The event that drove this change in Mexican art was the ousting, after a near 35-year rule, of President Porfirio Díaz. The revolution that started in 1910 was a messy affair, with regional bandit leaders such as Emiliano Zapata and Pancho Villa becoming popular heroes and the country having ten different presidents in as many years. Attempts to calm and unify the situation usually ended in assassination. This bloody decade and its motley cult figures were recorded in the faux-naïf woodcuts of José Guadalupe Posada and by photographers such as Walter Horne, who turned his pictures of executions, hanged men and destroyed buildings into postcards to be sent home by the American troops stationed along the border.
Perhaps the best picture in the exhibition deals with this period: Francisco Goitia’s Zacatecas Landscape with Hanged Men II. Painted circa 1914, it has the feel of a Mexican Paul Nash and shows a desiccated corpse, dried to biltong by the desert air, strung up on a bare tree in a scrubby and dusty landscape. It is not, however, a documentary painting. Goitia, an artist on Villa’s staff, had studied such painters as Velázquez and Goya in Europe and claimed to have exhumed soldiers’ corpses and hung them on trees to compose his own disasters of war pictures. The effect, though, is immediate and potent, a symbol of how during its early years the revolution bore its own strange fruit, with summary death finding its way even to the most remote parts of the country.
Few of the other paintings can match Goitia’s power. For example, Rivera’s colourful but emotionally bland Dance in Tehuantepec (1928) fuses a mild Cubism with folk culture, while Orozco’s 1931 Barricade, showing a knot of roughly-painted fighters stripped to the waist as they struggle to hold the line, is both anatomically and colouristically uncomfortable.
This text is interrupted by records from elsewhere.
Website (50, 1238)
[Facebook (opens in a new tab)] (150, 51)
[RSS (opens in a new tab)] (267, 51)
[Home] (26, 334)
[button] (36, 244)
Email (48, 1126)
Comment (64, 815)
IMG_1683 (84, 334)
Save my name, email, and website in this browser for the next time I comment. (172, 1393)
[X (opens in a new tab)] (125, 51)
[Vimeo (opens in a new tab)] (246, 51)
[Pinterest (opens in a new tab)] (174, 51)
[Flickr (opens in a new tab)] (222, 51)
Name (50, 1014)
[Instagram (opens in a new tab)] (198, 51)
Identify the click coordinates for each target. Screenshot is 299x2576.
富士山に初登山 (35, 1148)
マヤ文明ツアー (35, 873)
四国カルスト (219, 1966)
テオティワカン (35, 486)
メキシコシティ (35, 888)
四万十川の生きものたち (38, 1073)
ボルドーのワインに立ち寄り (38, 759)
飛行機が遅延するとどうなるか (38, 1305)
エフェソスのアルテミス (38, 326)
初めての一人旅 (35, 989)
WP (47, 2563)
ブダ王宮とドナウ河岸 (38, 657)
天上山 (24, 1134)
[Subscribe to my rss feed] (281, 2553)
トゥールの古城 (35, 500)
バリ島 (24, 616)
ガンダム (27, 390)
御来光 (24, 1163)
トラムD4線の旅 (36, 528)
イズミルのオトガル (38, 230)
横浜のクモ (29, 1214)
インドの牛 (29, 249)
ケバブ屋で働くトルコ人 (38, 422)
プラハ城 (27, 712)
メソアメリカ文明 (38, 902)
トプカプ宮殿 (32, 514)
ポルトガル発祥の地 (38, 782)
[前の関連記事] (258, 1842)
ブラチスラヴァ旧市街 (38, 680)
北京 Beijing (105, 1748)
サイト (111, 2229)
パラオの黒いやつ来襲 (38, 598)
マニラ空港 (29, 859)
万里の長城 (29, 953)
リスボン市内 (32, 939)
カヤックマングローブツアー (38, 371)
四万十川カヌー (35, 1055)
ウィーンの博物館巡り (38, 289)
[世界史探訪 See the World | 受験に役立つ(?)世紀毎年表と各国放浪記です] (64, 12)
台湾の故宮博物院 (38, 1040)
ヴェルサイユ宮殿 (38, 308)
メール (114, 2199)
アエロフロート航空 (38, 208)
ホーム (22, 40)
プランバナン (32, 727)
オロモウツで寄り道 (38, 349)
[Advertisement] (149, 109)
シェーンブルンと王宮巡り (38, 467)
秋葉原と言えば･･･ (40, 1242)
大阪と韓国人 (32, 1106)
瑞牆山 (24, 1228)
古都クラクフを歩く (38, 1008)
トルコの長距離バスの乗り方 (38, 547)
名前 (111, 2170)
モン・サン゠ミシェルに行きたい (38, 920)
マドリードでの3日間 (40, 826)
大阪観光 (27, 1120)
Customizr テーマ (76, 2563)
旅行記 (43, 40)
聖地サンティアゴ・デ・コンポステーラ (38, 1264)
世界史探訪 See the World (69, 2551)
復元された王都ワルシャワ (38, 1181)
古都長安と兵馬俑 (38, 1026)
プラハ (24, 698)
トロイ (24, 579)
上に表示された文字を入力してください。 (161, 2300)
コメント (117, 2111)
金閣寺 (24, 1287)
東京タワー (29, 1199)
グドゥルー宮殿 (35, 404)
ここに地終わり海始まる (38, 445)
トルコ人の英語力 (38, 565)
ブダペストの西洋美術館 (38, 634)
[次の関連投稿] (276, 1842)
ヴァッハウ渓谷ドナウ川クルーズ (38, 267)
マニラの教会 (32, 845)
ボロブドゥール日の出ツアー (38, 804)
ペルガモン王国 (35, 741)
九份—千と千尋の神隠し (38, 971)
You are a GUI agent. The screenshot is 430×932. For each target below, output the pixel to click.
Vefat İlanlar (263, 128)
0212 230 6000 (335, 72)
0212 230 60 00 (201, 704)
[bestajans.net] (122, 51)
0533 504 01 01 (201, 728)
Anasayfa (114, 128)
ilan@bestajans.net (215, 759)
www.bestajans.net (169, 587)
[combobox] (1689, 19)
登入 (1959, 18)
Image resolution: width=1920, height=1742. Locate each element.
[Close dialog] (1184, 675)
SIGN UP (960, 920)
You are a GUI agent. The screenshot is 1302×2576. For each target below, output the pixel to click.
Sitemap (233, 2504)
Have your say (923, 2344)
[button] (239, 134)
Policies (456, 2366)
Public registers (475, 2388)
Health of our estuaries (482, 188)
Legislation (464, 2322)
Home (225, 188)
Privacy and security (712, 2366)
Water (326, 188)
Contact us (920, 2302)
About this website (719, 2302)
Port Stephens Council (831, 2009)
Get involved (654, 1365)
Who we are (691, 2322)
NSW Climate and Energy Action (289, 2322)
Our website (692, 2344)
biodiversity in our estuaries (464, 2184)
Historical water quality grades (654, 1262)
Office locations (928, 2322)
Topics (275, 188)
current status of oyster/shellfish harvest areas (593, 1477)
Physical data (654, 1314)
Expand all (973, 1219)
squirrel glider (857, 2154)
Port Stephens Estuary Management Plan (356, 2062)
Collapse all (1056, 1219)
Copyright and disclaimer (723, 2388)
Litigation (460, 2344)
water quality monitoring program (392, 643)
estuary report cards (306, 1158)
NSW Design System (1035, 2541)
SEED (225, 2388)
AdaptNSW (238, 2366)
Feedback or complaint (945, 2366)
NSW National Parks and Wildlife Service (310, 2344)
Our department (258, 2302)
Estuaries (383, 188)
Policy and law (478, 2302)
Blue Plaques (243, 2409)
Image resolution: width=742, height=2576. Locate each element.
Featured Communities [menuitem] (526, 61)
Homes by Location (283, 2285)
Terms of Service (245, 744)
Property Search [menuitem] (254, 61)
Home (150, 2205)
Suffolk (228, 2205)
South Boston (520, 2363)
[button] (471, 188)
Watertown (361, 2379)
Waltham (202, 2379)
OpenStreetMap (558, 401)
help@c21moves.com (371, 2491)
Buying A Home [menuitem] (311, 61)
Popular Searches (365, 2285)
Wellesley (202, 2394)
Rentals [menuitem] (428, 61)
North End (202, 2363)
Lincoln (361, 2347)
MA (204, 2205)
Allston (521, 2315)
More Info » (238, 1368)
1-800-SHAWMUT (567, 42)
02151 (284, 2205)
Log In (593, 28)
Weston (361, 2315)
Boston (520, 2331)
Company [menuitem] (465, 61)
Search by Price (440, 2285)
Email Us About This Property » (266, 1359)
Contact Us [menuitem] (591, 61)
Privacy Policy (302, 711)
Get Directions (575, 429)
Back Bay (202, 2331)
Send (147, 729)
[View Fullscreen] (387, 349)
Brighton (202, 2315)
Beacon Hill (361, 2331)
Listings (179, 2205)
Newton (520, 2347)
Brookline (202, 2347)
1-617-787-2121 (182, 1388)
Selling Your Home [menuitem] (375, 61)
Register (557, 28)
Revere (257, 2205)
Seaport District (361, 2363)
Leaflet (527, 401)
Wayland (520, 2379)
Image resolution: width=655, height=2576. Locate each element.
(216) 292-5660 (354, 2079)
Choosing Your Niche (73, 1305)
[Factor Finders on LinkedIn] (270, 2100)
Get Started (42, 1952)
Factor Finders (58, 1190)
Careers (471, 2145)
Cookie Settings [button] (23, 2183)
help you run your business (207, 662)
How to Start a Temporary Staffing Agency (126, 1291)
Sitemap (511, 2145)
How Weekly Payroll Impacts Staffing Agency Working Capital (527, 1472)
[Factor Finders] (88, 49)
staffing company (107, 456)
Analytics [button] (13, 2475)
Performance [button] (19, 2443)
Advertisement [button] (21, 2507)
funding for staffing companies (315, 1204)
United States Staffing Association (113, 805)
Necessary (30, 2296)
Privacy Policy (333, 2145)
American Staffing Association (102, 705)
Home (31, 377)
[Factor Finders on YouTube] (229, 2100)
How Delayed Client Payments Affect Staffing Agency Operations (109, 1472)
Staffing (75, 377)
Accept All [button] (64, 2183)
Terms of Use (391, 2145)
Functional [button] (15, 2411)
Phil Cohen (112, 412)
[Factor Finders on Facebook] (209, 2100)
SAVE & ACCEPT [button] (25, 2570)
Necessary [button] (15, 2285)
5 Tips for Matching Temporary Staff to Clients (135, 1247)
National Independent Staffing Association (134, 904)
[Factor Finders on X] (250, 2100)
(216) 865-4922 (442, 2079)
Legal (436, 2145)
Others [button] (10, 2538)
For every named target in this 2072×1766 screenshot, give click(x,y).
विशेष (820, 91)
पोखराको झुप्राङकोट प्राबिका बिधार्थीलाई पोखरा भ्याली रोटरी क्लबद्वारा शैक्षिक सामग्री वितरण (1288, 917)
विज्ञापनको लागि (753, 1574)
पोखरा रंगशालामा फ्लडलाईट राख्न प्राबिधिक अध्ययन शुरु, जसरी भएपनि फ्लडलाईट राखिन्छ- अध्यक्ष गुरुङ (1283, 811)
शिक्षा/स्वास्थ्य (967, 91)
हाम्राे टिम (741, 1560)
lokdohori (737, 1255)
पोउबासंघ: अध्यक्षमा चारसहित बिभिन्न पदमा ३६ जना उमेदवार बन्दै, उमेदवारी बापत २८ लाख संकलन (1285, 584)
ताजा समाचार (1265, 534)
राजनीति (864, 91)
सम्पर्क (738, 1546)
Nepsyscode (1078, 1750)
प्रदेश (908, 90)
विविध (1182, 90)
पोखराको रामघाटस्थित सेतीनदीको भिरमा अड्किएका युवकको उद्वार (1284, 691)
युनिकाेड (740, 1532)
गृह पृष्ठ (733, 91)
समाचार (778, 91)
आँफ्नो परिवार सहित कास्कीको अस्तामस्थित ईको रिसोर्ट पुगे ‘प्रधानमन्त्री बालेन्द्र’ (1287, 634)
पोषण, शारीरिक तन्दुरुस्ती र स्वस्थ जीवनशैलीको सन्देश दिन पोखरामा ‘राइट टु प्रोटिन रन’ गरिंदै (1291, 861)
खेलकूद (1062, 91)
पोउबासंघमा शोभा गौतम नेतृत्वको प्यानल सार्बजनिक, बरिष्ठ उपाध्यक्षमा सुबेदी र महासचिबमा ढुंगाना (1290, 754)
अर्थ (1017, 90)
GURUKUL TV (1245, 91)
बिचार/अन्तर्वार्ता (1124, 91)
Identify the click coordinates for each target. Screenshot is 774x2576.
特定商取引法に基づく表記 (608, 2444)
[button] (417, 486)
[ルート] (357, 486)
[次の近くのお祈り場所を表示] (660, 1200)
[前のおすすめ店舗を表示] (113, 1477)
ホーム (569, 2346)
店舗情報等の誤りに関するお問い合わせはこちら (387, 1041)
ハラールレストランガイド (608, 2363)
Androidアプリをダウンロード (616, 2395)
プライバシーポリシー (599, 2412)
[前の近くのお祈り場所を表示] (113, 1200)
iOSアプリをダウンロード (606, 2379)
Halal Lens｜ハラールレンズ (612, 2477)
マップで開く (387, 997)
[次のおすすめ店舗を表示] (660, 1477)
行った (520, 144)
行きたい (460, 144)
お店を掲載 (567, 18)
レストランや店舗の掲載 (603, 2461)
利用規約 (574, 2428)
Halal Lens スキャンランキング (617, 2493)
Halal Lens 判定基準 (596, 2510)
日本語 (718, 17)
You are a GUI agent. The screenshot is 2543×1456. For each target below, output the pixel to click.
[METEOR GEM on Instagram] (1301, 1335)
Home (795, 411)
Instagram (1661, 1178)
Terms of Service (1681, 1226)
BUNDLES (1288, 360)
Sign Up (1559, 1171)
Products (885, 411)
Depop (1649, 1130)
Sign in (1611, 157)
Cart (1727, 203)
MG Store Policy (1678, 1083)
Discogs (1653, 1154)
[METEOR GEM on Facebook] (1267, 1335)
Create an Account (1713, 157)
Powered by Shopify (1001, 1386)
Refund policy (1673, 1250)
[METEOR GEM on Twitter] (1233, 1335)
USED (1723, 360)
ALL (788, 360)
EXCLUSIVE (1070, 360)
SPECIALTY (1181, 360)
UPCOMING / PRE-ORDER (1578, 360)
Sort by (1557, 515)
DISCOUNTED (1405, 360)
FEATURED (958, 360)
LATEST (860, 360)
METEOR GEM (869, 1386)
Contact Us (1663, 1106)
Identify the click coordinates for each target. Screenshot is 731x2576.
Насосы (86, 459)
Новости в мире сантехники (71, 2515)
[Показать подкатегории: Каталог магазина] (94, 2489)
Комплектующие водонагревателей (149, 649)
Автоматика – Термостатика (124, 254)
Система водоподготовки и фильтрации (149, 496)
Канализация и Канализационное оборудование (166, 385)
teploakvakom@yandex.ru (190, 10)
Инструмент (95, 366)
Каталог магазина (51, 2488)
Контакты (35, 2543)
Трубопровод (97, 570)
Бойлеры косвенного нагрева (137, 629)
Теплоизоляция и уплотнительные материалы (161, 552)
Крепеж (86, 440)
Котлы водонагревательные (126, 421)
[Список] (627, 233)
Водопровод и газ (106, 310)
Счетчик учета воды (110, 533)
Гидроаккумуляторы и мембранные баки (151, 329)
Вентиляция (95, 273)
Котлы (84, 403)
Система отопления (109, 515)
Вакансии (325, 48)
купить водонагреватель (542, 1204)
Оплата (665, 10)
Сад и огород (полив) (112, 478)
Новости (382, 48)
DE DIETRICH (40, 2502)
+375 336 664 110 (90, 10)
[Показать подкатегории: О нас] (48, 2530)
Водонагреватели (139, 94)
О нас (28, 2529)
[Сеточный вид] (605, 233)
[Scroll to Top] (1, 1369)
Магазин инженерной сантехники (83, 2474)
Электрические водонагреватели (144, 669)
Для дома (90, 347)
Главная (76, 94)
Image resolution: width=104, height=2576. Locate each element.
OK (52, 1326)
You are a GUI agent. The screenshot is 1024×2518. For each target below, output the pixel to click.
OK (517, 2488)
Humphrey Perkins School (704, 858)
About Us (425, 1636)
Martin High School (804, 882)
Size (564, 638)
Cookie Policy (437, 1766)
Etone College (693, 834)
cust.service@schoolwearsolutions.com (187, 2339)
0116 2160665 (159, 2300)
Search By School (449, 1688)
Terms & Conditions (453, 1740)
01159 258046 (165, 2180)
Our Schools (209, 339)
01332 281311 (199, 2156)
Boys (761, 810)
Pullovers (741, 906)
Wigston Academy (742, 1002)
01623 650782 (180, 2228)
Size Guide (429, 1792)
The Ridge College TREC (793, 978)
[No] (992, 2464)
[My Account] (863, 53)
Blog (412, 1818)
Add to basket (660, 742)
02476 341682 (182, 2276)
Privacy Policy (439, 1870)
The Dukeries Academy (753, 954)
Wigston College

Siqueiros’s hieratic portrait of Zapata (1931) is better, depicting the sombrero-topped revolutionary as an Easter Island figure, disquietingly close to the picture foreground and set against a Giorgio de Chirico-style architectural backdrop. These examples, however, give little idea of the effect these men produced when José Vasconcelos, the enlightened minister of public education from 1920 to 1924, commissioned them to lead his public murals campaign.
This is an unusual exhibition in that it contains few pictures of the highest quality and no indisputable masterpieces. Both the paintings and the photographs, however, have their interest – some considerably more than others (there are a lot of unmemorable photographs) – in chronicling modern Mexico’s birth pangs. The French painter Jean Charlot described pre-revolution Mexico as a place where “the rich thrive on alabaster statuettes, Louis XV pianos and telephones in the style of Louis XVI” but it quickly became a country of artistic vibrancy that embraced modern art both instinctively and tightly.
If the exhibition doesn’t show the best of the country’s art, it does, in a minor key, give an idea of what was going on down Mexico way.